In 1960, Kittinger’s intention was to test how humans might survive in the vanishingly thin air of the stratosphere. The suit he wore was one used by high-altitude pilots, a painfully uncomfortable full-body costume known as a “partial pressure” suit, with rubber tubes called capstans along the arms, legs, and back. As Kittinger rose 19.5 miles above the Earth, the capstans gradually inflated, squeezing his body just tightly enough to prevent ebullism.

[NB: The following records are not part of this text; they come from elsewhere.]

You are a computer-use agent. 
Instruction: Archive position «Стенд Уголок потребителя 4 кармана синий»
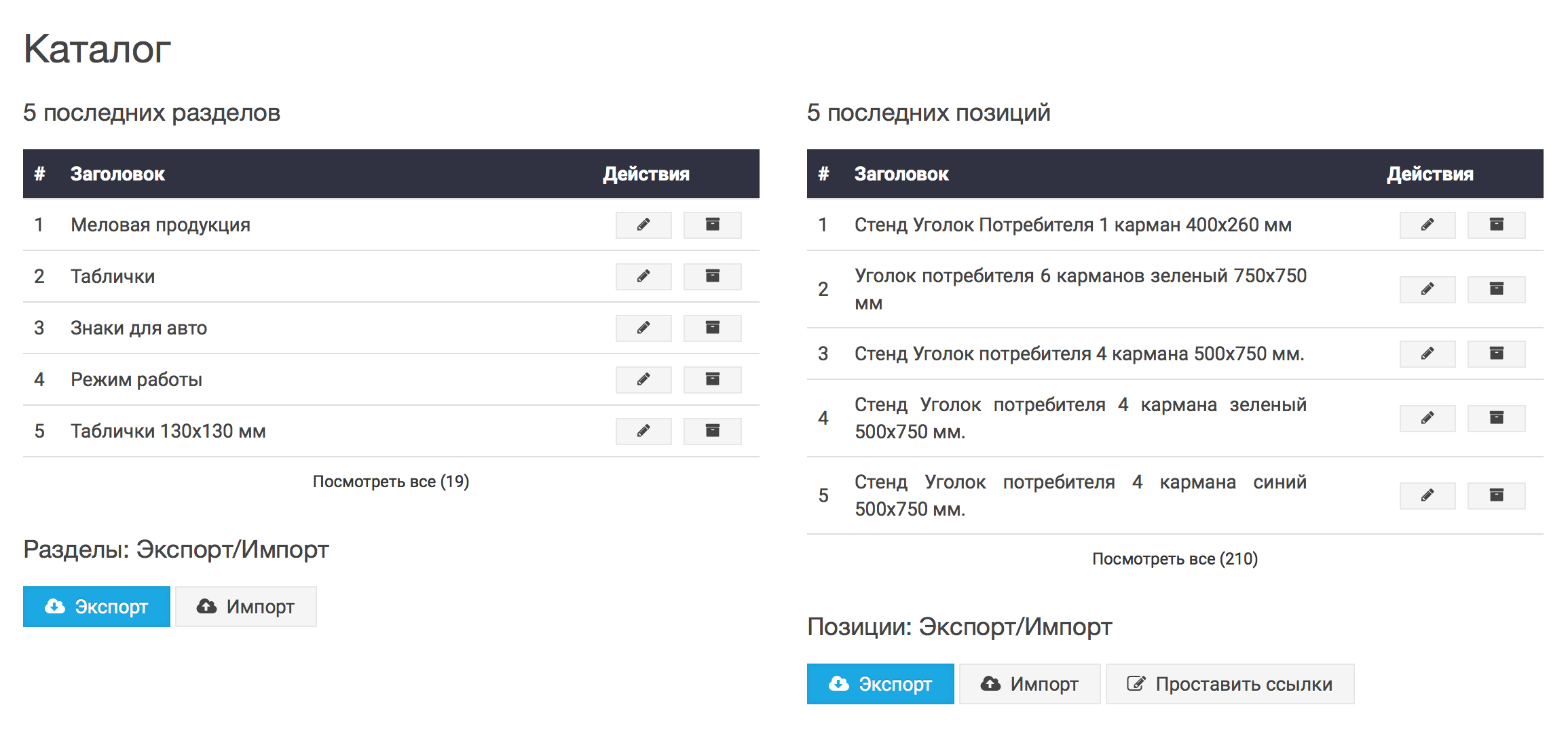coord(1497,495)
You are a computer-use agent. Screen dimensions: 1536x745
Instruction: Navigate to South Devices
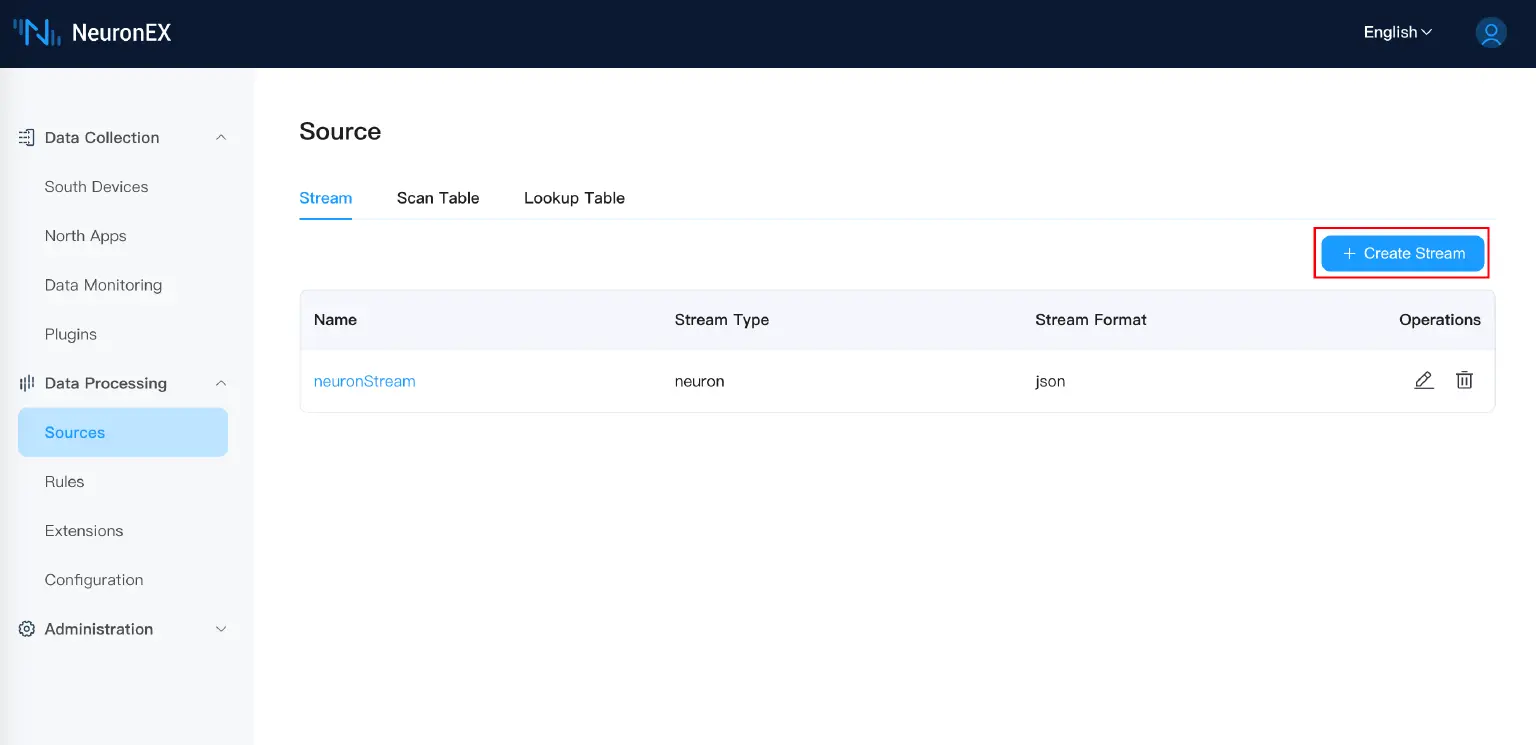[x=96, y=186]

Baumgartner will have a more comfortable ride up. Like Kittinger, he’ll be lifted by a balloon (a 30-million-cubic-foot one), but he’ll be sitting in an enclosed capsule filled with pressurized air, his suit inflating only minutes before the jump. And that suit? “Comparing my equipment to what Felix has is like comparing a Model T to a 2020 Ferrari,” Kittinger told me. Baumgartner’s suit, which was designed by space-suit specialists at David Clark Company, has four layers: an innermost comfort liner; a bladder, or gas container, fitted to his body; netting to keep the bladder in place; and an insulating exterior. Whereas Kittinger’s partial-pressure suit merely simulated the pressure of lower altitudes long enough for him to descend to a safer altitude, Baumgartner’s full-pressure suit maintains an internal pressure equivalent to that found at 35,000 feet.

The new suit has much in common with the full-pressure suits the shuttle astronauts wore, but it’s different in one critical and potentially life-saving regard: maneuverability. NASA space suits, which were intended to keep astronauts alive if the shuttle cabin lost pressure while entering or exiting orbit, were designed for sitting. They are extremely hard to move around in when fully pressurized. Jonathan Clark—the Stratos project’s medical director, a former NASA flight surgeon, and the widower of Laurel Clark, one of the astronauts who perished in the Columbia accident in 2003—told me that attempting to maneuver through a bailout hatch in such a suit would be nearly unthinkable.

And this is where Baumgartner’s suit represents such a leap forward. If he’s to have a decent shot at surviving the fall, his suit must be maneuverable. He needs to go from a pencil dive, when he first hops off his capsule’s platform, into a head-down “delta” position, with his arms at his side. If he flubs that hop—if he pushes off with too much force, say—he could tumble into an uncontrolled spin, the force of which could kill him. And so his getup, unlike NASA space suits, which come in 12 standard sizes, is custom-tailored.

In a bespoke suit like this one, maneuvering through the bailout hatch of a compromised spacecraft might be more manageable. Which means that if Baumgartner plummets 120,000 feet, reaches a speed of 700 miles an hour, and survives, the Red Bull Stratos team will have done much more than enter a number in a record book. It will have conceptualized, produced, and tested a pressure suit that just might make it possible for future space travelers—astronauts and civilians alike—to bail out of crippled ships at altitudes and speeds not previously survivable. We used to dream of going to the moon. Could we one day jump from it?